* _Aim_
Copy out the rows starting at the line that contains "You are a computer-use agent." and ending at the last line of the rows, omitting the pictures.

* _Source records_
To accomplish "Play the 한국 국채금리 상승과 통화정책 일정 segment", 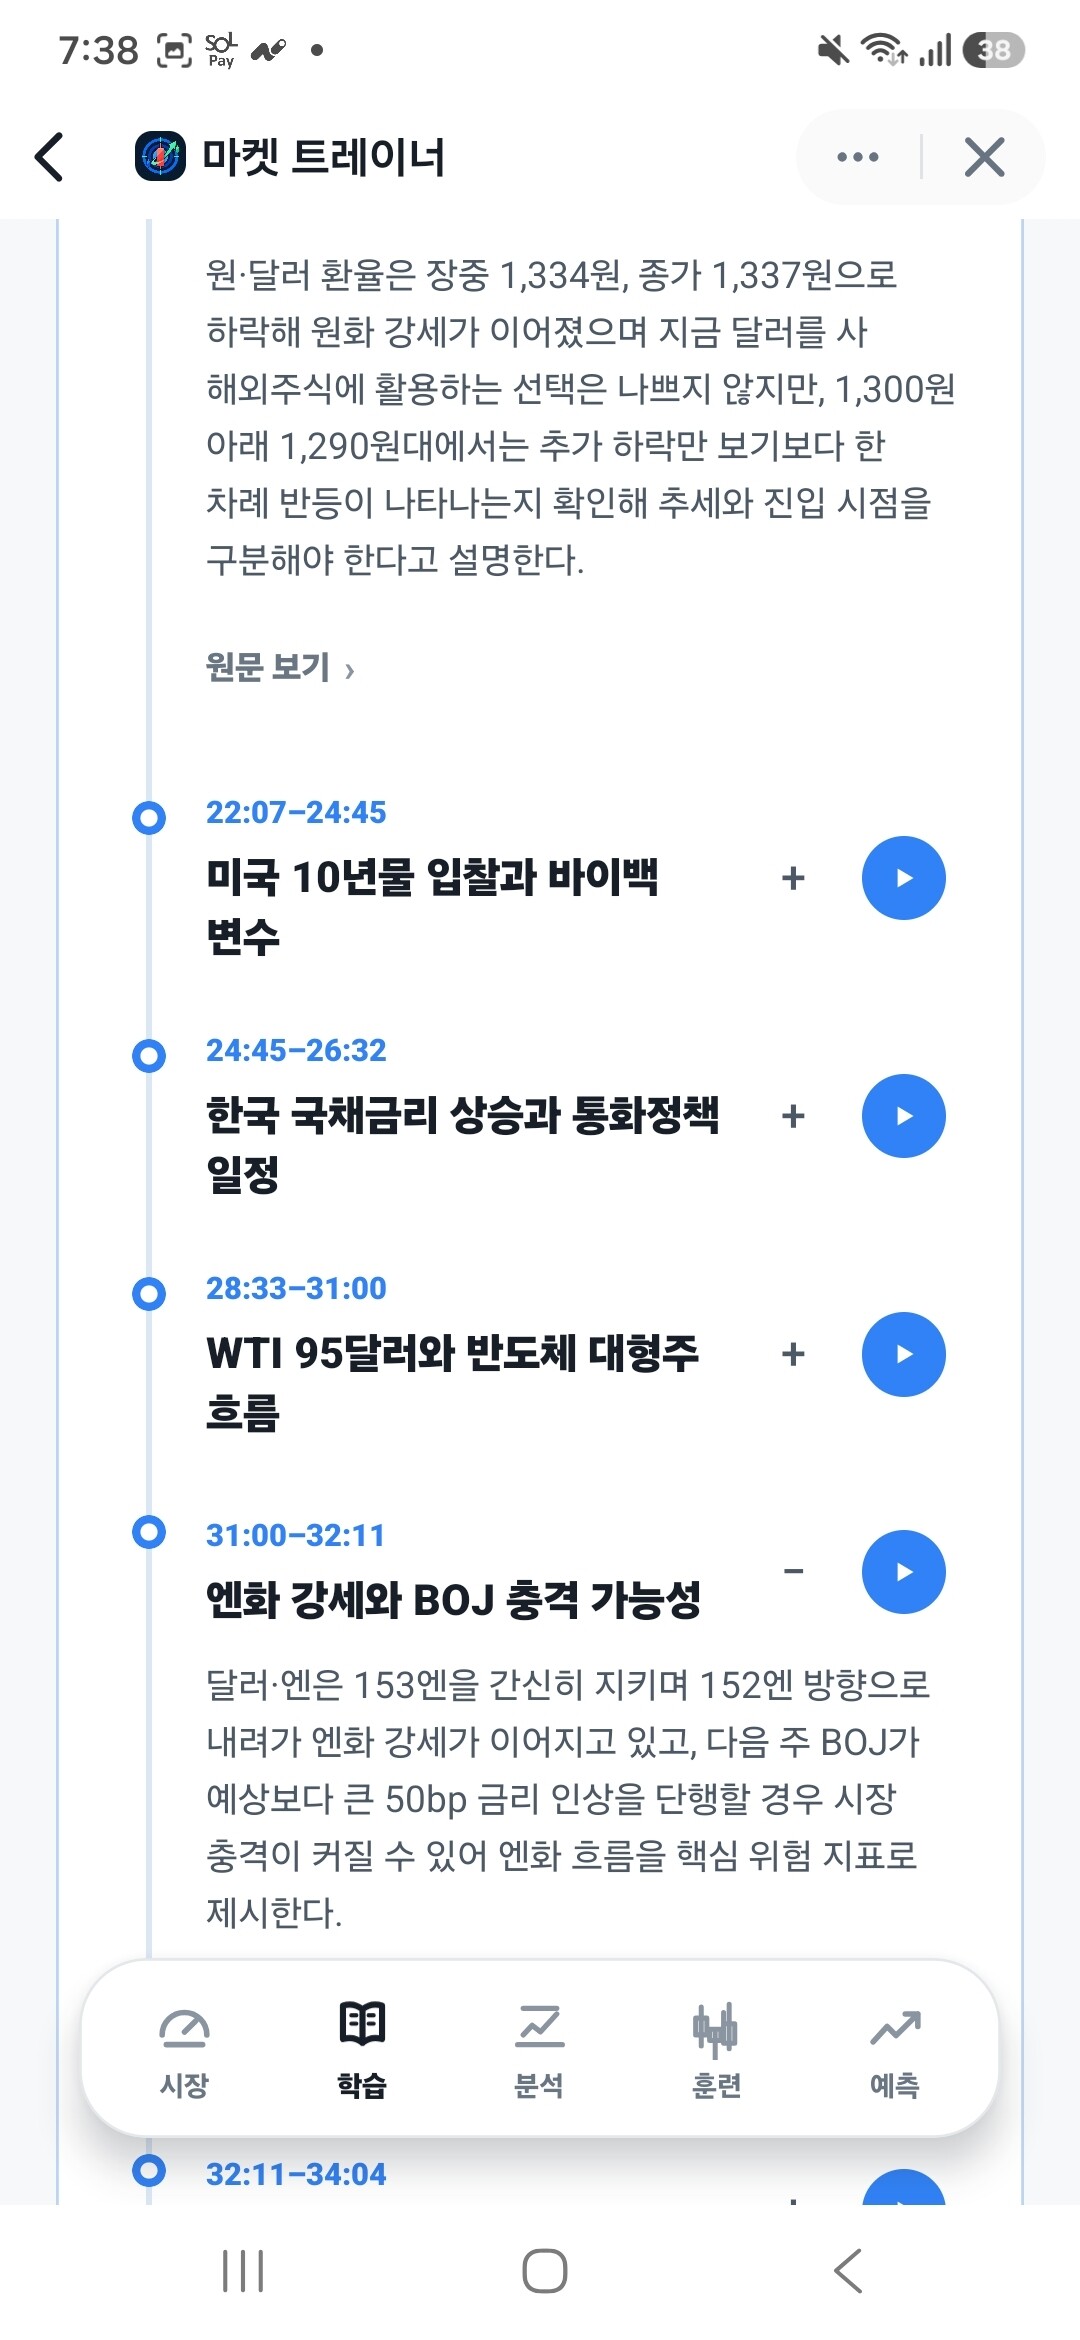I will [904, 1116].
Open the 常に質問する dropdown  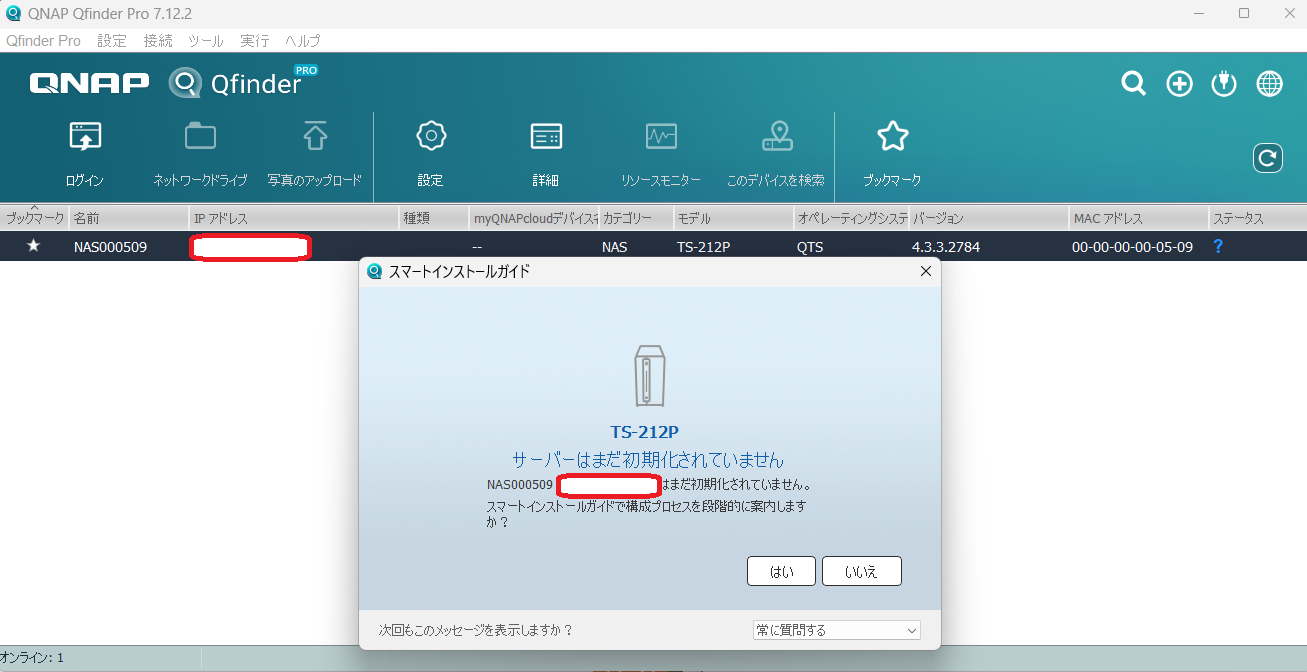click(836, 629)
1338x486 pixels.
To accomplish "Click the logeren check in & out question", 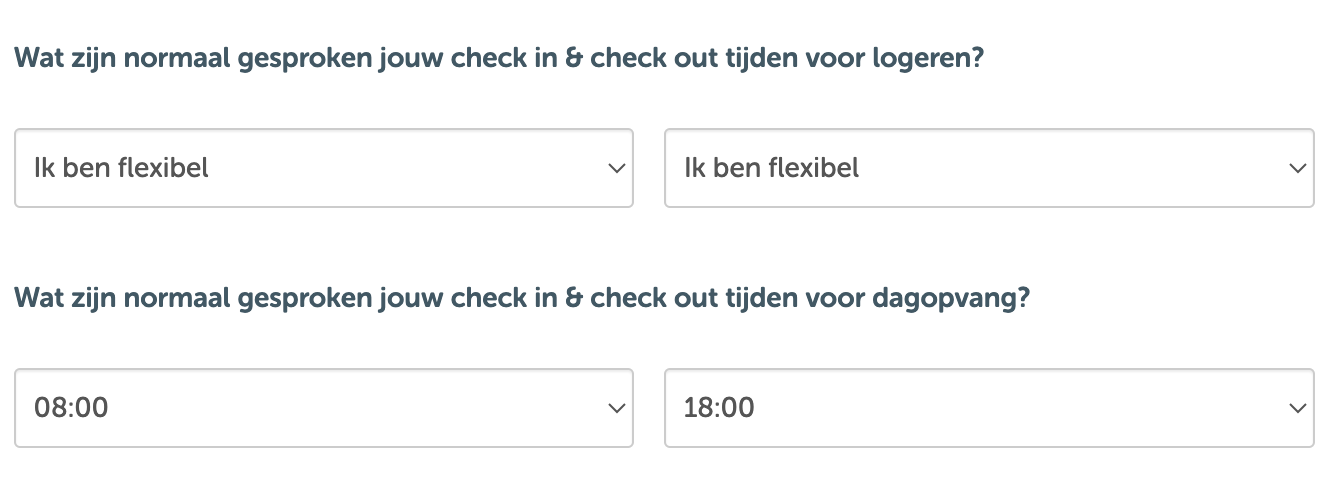I will tap(499, 58).
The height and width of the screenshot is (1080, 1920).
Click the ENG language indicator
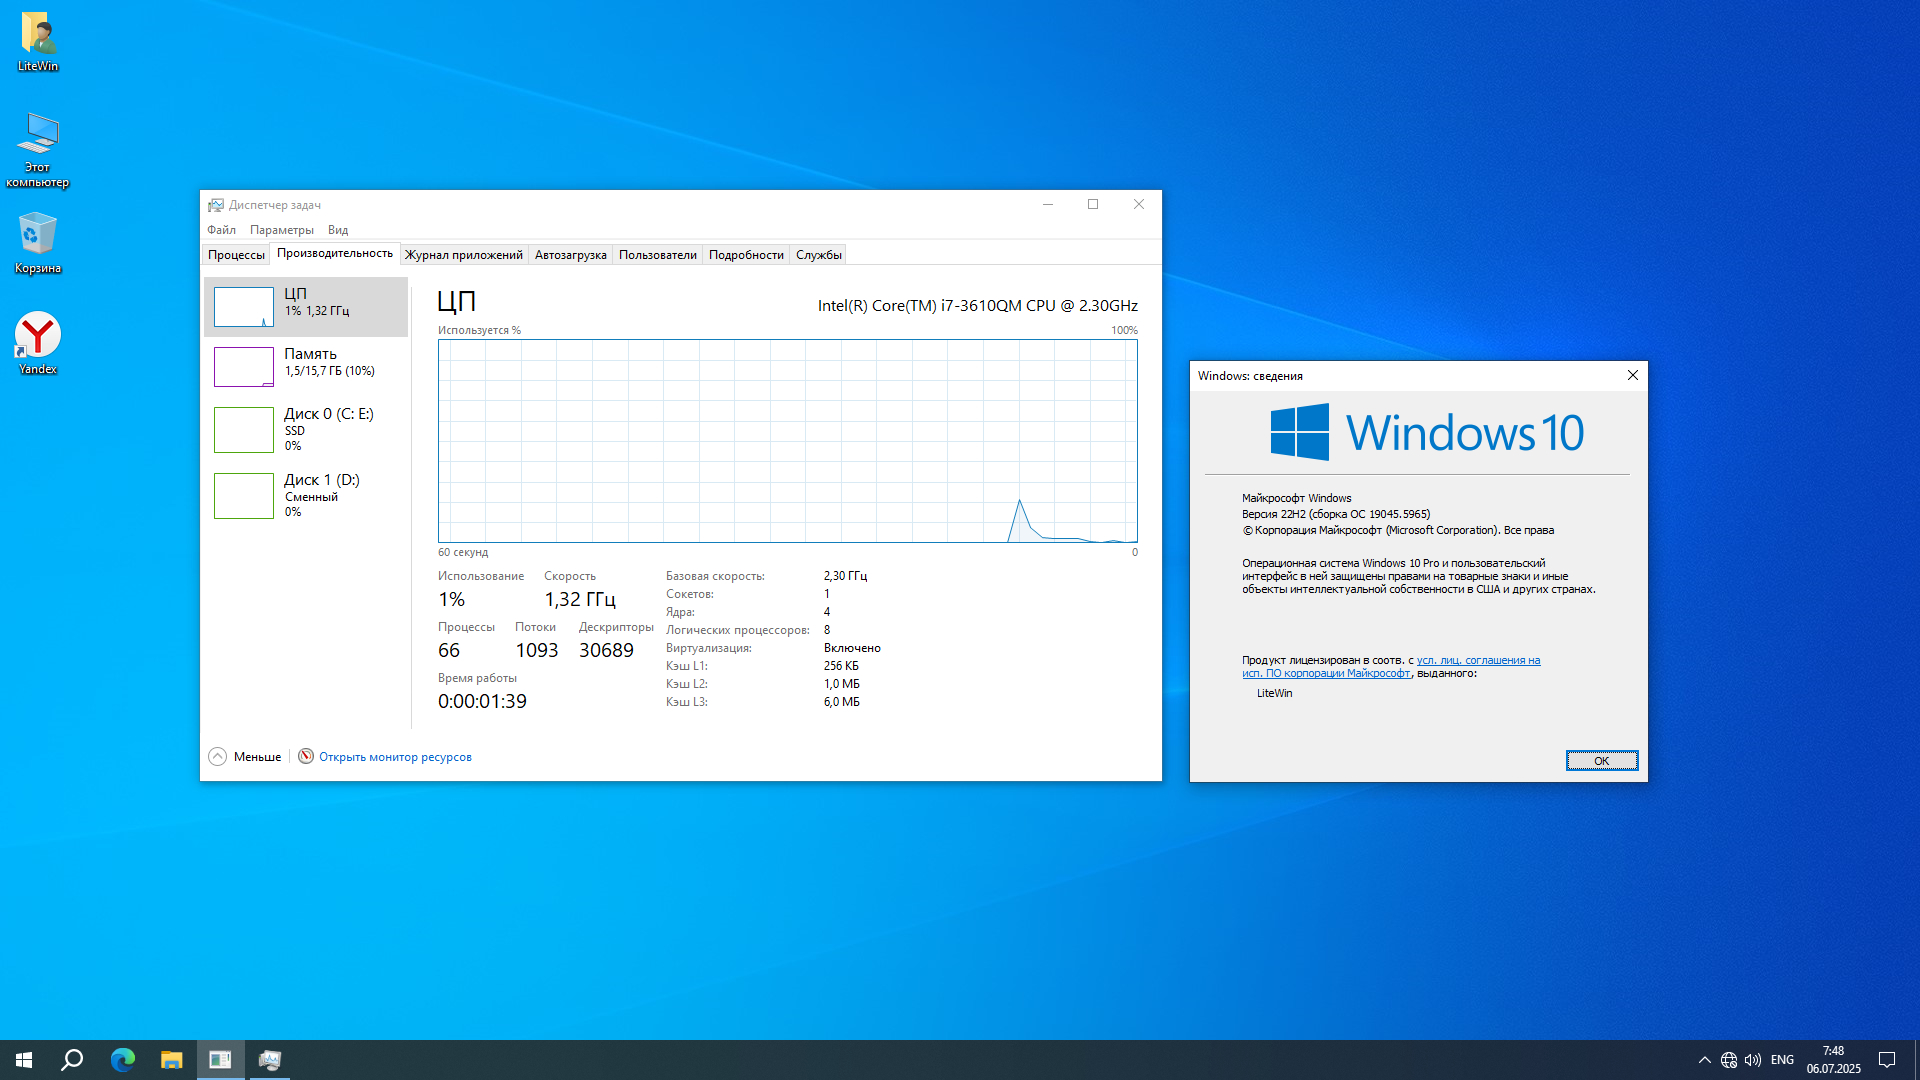(x=1782, y=1060)
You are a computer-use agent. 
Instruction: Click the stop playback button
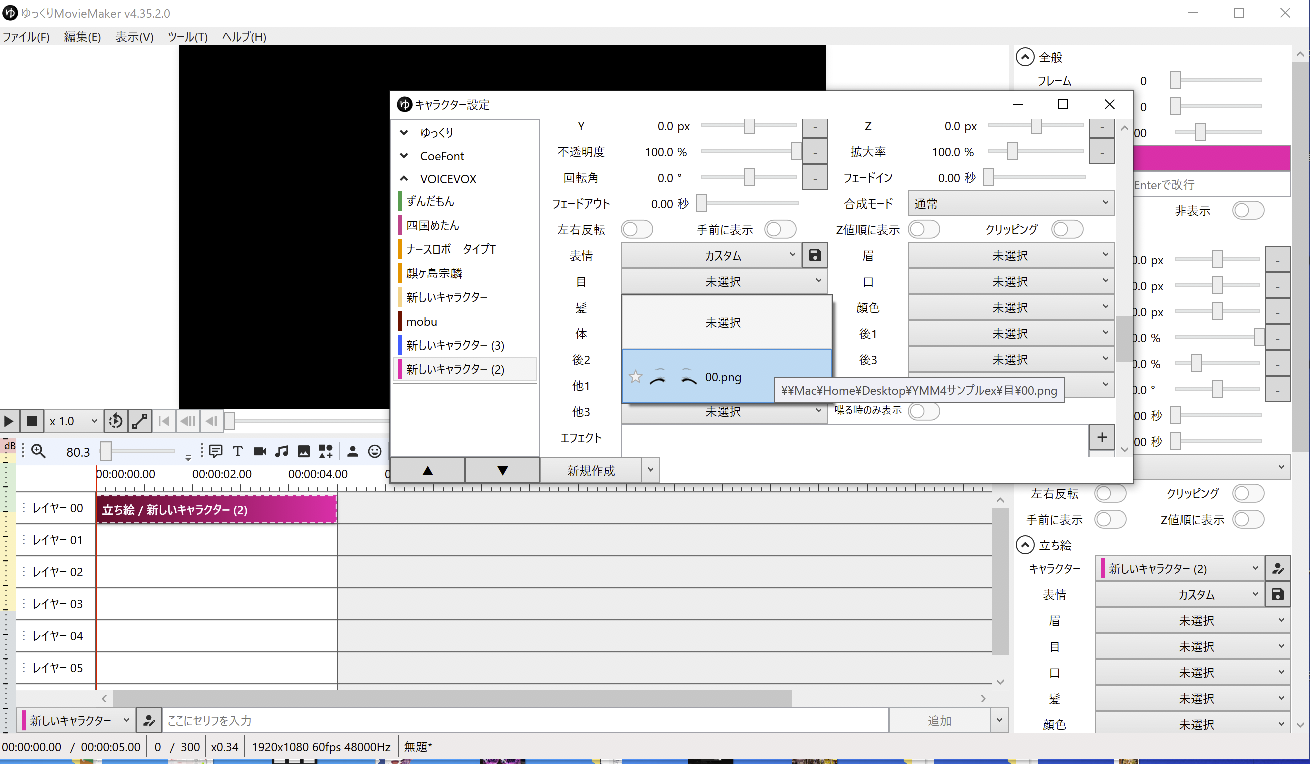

* _Exercise answer_
You are a computer-use agent. 
Instruction: Click the stop playback button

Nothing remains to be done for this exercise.